(Collected data entries)
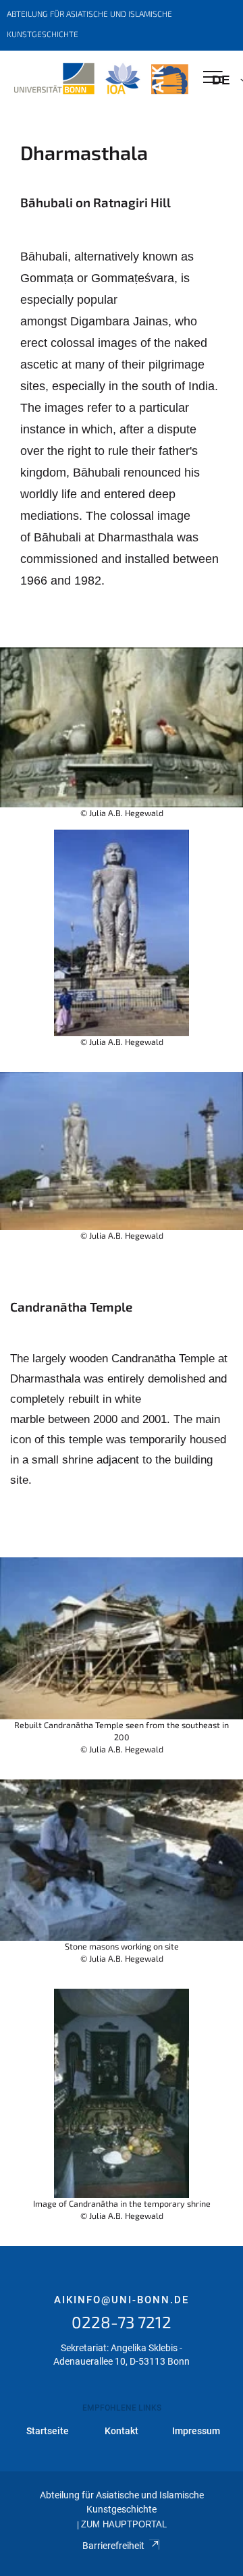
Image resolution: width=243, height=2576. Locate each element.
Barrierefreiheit (113, 2545)
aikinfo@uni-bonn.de (121, 2300)
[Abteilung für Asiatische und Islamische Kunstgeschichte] (101, 79)
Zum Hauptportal (124, 2524)
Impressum (196, 2430)
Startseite (47, 2430)
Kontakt (121, 2430)
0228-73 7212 (121, 2322)
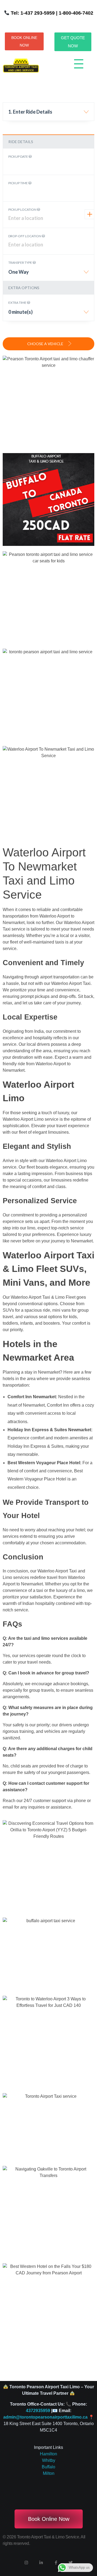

[PROBLEM DESCRIPTION]: The required answer is every line from the one containing "[Abteilung für Asiatische" through the last line of the entries, restated word for word and with no pictures.

[EXERCISE RESPONSE]:
[Abteilung für Asiatische und Islamische Kunstgeschichte] (101, 79)
Zum Hauptportal (124, 2524)
Impressum (196, 2430)
Startseite (47, 2430)
Kontakt (121, 2430)
0228-73 7212 (121, 2322)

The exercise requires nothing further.